Server error The website encountered an error while retrieving "Url" It may be down for maintenance or configured incorrectly.

2

There are 2 best solutions below

1
On

You should change it to

return ($_SERVER['HTTP_X_FORWARDED_PROTO'] ? $_SERVER['HTTP_X_FORWARDED_PROTO'] : "http") . "://" .    $_SERVER['HTTP_HOST'] . "/";

So this would mean that if ($_SERVER['HTTP_X_FORWARDED_PROTO'] is there use it else use http.

2
On

I believe you are trying to use what's called the ternary operator. This operator expects the following syntax:

(comparison statement) ? (what to do if true) : (what to do if false)

The documentation states that you may omit the middle clause (the 'what to do if true' clause), only if you're using PHP 5.3 or later. In my opinion, this is bad practice.

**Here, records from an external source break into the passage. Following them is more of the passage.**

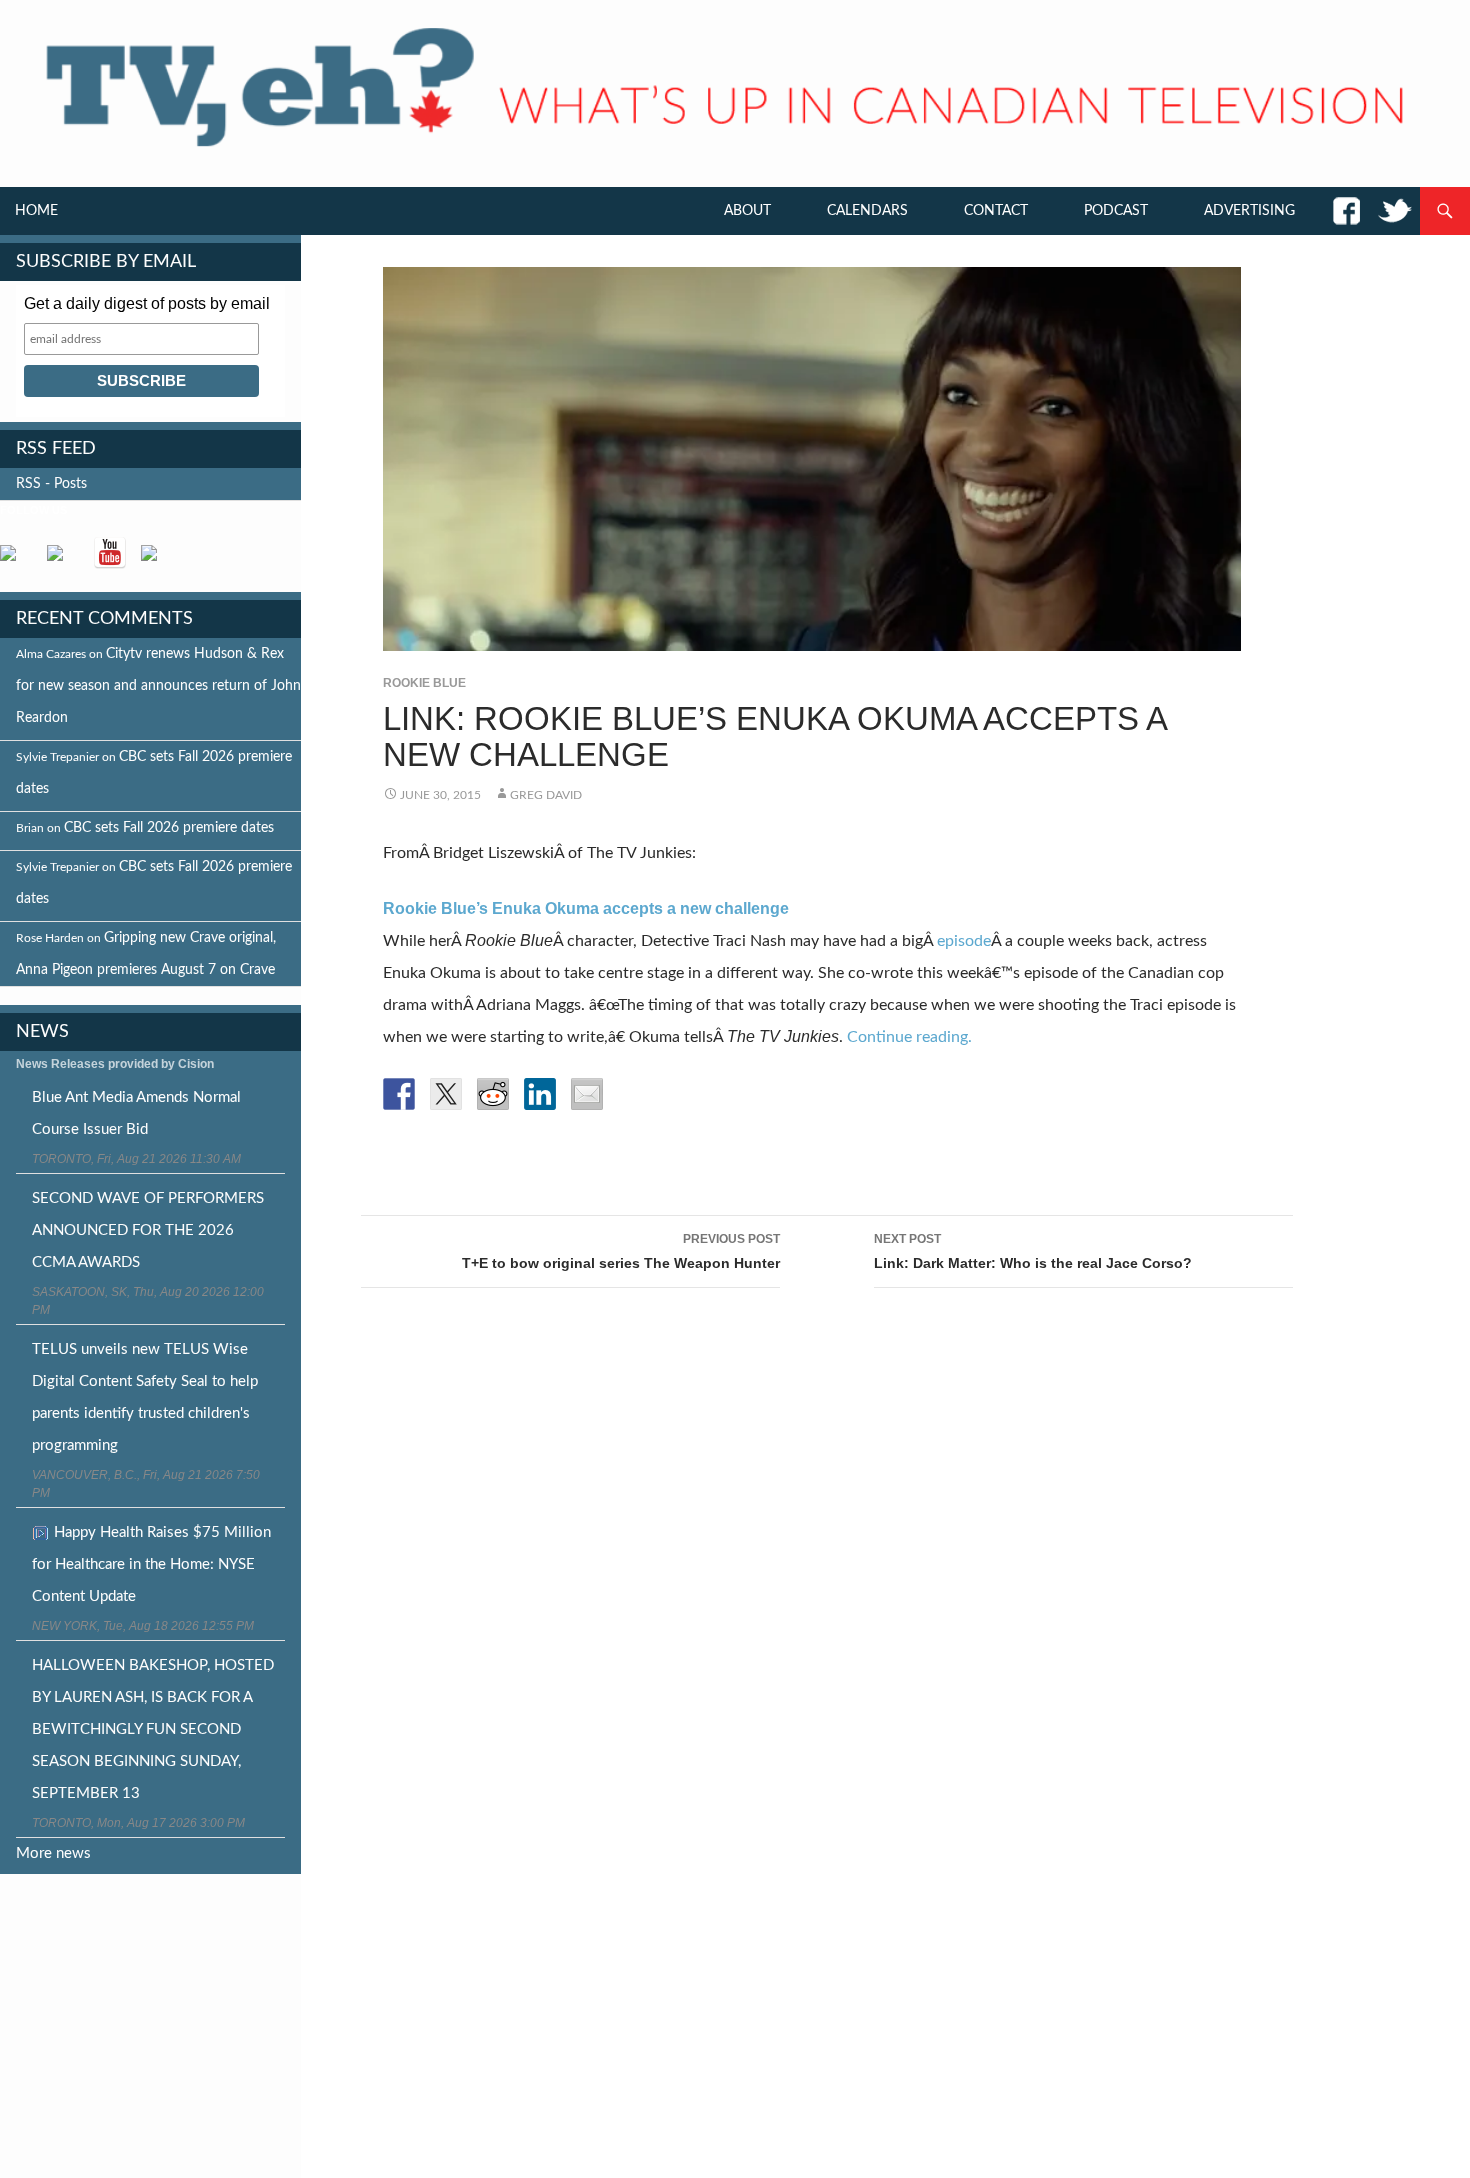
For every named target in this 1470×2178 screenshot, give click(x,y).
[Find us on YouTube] (110, 553)
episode (964, 941)
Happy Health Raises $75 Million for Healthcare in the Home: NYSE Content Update (151, 1564)
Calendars (867, 211)
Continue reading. (909, 1037)
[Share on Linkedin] (540, 1094)
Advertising (1249, 211)
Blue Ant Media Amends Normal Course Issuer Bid (136, 1113)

I'm not aware of any other programming languages that allow that shortcut, and it only makes reading your code that much more difficult (especially if you're reading it a year or more after you wrote it). It's best to write code that is (where possible) backwards compatible; it will be that much more portable as a result.

Update: I read a little about the ternary operator on Wikipedia, and a few other languages do have shortcuts like this (a GNU extension for C exists, for example). I still think using the shortcut is bad; the case where statement evaluation results in side effects springs to mind.